El Gobierno de Bolivia, mediante declaraciones del canciller Fernando Aramayo, expresó su respeto a la decisión adoptada por la administración del presidente José Antonio Kast de implementar medidas de control en su frontera norte, orientadas a frenar la migración irregular y combatir el crimen.
La autoridad boliviana señaló que estas acciones forman parte del ejercicio soberano de Chile y que no representan una vulneración al Tratado de 1904, ya que se ejecutan dentro de su propio territorio. En ese sentido, enfatizó que Bolivia también exige respeto a sus decisiones internas.
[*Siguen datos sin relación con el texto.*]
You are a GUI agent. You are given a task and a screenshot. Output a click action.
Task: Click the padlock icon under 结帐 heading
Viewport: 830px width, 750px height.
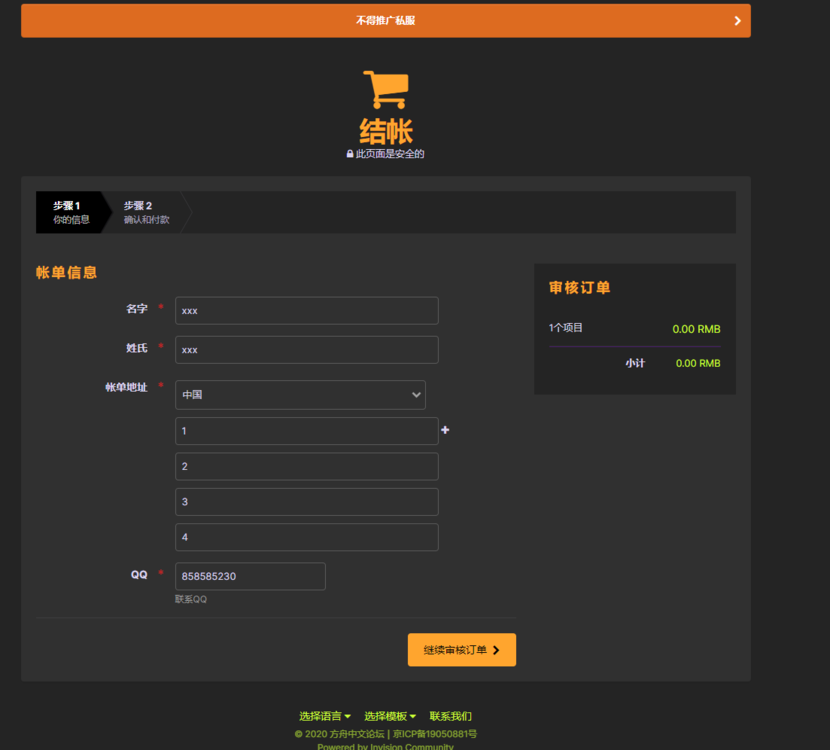[x=350, y=154]
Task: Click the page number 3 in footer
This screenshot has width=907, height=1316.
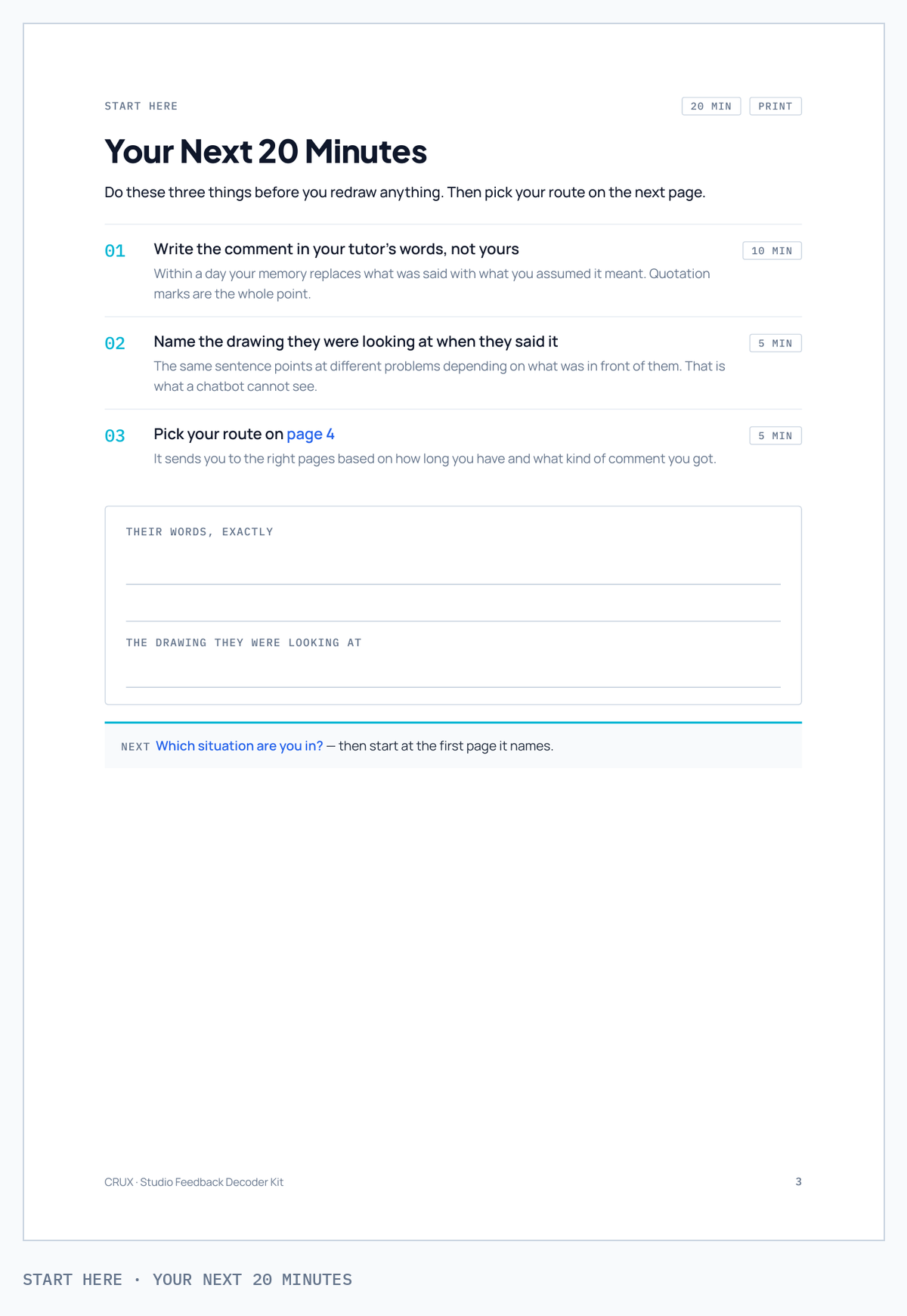Action: point(798,1181)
Las medidas impulsadas por el Gobierno chileno forman parte del denominado “Plan Escudo Fronterizo”, el cual contempla la construcción de barreras físicas, zanjas y el incremento del control militar en zonas limítrofes con Bolivia y Perú, como estrategia para contener el flujo migratorio irregular.
Pese a este endurecimiento en la política fronteriza chilena, Aramayo aseguró que se mantiene un canal de diálogo abierto entre ambos países. Incluso, adelantó que se prevé la instalación de una mesa de trabajo bilateral para retomar temas pendientes y fortalecer la cooperación.
Asimismo, el canciller hizo referencia a problemáticas compartidas, como el tránsito de vehículos robados desde Chile hacia Bolivia, advirtiendo que este tipo de delitos representa un riesgo para ambos países y requiere coordinación conjunta.
Cabe recordar que Bolivia y Chile no mantienen relaciones diplomáticas a nivel de embajadores desde 1962, aunque continúan sosteniendo vínculos consulares. En ese contexto, el Gobierno boliviano reiteró su intención de avanzar en una agenda bilateral centrada en temas económicos y comerciales, sin dejar de lado la histórica demanda marítima.